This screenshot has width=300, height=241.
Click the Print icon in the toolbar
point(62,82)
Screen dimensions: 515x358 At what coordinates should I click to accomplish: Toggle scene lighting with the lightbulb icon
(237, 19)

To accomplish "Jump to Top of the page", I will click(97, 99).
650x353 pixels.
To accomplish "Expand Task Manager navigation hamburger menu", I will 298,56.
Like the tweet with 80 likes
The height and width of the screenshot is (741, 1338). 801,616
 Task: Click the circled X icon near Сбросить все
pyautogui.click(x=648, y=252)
━━━━━━━━━━━━━━━━━━━━━━━━━━━━━━
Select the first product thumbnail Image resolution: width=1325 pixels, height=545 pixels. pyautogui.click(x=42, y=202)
━━━━━━━━━━━━━━━━━━━━━━━━━━━━━━
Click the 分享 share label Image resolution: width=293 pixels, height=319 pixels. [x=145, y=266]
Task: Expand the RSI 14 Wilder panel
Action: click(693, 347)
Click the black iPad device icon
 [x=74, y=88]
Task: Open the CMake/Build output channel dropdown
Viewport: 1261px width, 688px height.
━━━━━━━━━━━━━━━━━━━━━━━━━━━━━━
- Your goal -
Restate word for word the lines in the material above from the one with "Click the black iPad device icon" to the one with "Viewport: 1261px width, 688px height."; both of those lines count, and nothing else does.

- Exercise response -
Click the black iPad device icon
 [x=74, y=88]
Task: Open the CMake/Build output channel dropdown
Viewport: 1261px width, 688px height.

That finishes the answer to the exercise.